I am talking with friends about this loss and trying to sort it all out.  There are two things I am dealing with.  One being my feelings, like am I being selfish because I keep thinking I will not see her again, I will not have fun with her anymore.  We loved the same people.  When my mother was sick I knew she loved my mother and prayed for her healing.  She and my mother were cool like that.  We loved things that were beautiful, whether it was fashion, home decor.  We were ride or die.

Monica and I shared common interest, she was the person in this world who was most like me.  We love to do decor, we loved to make jewelry, we were both social workers, we both agreed on others that we discussed.  We had very like minds.  So I enjoyed her company.  I was always excited when I knew she was coming to Cleveland or we were going to Michigan.  I don't have that anymore.  I don't want to be selfish in my thinking.  I loved her ..............

Two I think about her and the dreams she had.  The conversations we had about her dreams and want she wanted to do in life.  Then I am saddened because her dreams cannot be fulfilled.  I feel bad because she wanted to do so much more.

I know God ways are not like ours, and she is in a better place, and to be absent from the body is to be present with the Lord.  So I know she is in excellent hands.  When I think in this way I rejoice in my heart knowing she is free now, in a glorified body.  I have even been wondering if she sees my mother and Chris and if they are rejoicing in the Lord together.  If they are talking about us the family and friends left here on earth.

So I will continue to miss her but in a good way.  I have the hope and faith in a God that is big, one who rules above all, and a loving God.  So I am at peace knowing I will see her again.

My conversations with friends have been long, actually for hours at a time.  I probably have worn out their ears.    Seeking out God in all this has helped me dig deeper and has built me up in my walk with the Lord.  I know my time on earth is only for a short time, and while I am here I will serve the Lord for I will have life in eternity with the Lord.

 I am here for a purpose and I have been blessed in a way in which God has revealed my purpose.  I will walk in His will, even if it is difficult and I don't understand.  I will do His will.  When the Lord calls me home I want to know He is pleased with the gift of life He gave me.


Monday, June 4, 2012

Monica Bellamy RIP - LOVE YOU

                                       RIP Monica - I loveYou

                               Funeral Services are scheduled for Saturday, June 9th
                                         at 11:00 a.m. (10:00 a.m. family hour), located at 
                                         Church of the Lord Jesus Christ - 404 Ceasar Chevez, 
                                          Pontiac Drive.
 
                                                   
Monica Bellamy, of Auburn Hills/Southfield, Michigan, was my cousin, she was much more to me than a cousin more like a little sister.   I was about 10 years old when she was born,  she was the first grandchild of my aunt.  At that time she was the family's baby, and we spoiled her and to this day she holds a special place in heart of her family.   She loved her family and was always available to offer support and guidance.

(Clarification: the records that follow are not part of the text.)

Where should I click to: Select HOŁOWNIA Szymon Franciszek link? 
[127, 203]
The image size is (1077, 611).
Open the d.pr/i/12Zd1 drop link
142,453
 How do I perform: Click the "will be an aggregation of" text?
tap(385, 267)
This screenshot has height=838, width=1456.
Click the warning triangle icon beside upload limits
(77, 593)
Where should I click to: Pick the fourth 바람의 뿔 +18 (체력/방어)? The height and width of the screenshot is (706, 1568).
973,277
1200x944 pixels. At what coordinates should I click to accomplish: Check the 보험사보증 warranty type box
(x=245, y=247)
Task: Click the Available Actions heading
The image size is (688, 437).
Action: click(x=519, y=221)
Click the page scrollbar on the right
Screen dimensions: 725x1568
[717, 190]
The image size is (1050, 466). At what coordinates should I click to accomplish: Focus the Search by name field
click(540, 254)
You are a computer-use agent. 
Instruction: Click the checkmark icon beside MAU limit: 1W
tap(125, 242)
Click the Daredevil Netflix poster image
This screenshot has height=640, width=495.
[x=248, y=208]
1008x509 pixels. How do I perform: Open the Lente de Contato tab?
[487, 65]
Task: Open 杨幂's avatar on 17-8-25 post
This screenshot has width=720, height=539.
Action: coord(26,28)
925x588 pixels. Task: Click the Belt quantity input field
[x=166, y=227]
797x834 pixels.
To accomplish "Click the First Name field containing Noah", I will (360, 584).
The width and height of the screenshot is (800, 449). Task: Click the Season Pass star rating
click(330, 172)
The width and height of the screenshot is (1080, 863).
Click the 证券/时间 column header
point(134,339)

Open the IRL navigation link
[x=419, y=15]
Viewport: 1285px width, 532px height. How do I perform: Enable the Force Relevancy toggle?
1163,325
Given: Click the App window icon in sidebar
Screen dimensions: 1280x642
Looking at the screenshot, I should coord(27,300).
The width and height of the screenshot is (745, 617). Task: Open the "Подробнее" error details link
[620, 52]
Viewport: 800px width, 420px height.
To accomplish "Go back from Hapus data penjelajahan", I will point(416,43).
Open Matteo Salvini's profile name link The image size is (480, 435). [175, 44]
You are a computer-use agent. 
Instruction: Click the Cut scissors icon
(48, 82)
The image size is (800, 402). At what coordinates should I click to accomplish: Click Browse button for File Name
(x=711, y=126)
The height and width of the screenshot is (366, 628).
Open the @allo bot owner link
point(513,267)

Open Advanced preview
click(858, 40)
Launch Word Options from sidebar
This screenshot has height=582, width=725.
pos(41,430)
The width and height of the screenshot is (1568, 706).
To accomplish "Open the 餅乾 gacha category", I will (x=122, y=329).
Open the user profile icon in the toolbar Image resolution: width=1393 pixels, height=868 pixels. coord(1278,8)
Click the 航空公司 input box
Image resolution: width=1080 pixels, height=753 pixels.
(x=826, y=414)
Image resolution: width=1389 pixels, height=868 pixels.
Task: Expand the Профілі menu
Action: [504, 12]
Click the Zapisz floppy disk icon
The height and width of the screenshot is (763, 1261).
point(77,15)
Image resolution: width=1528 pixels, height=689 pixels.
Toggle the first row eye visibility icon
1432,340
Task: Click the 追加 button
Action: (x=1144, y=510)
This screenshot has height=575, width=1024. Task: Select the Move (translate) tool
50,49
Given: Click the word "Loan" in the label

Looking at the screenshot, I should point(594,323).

As a woman she had many gifts; jewelry designer, event planner, special event decor.  Two weekends ago she did a beautiful candy station at a friend's graduation party.  Photos below show her most recent event decor.  She was so proud, as soon as she got home she called me and sent me photos.  We shared some of the same gifting so we would also share ideas about decor.  She also had an excellent eye for interior design.

She held a master's degree in social work.  She worked for the State of Michigan her entire professional career. She loved her career choice and worked hard to help the community of the homeless in Michigan.

She enjoyed cruises and would take a cruise or two every year.  She made a point of celebrating her birthday on a cruise ship.  She made life long friendships from her travels.

Most of all she LOVED the Lord.  She had values that I admired.  She practiced purity in her walk with the Lord.  She served in her church; developed her church's bookstore and coffee shop.  She loved her church family and was a founder member of Annointed Voices of Praise.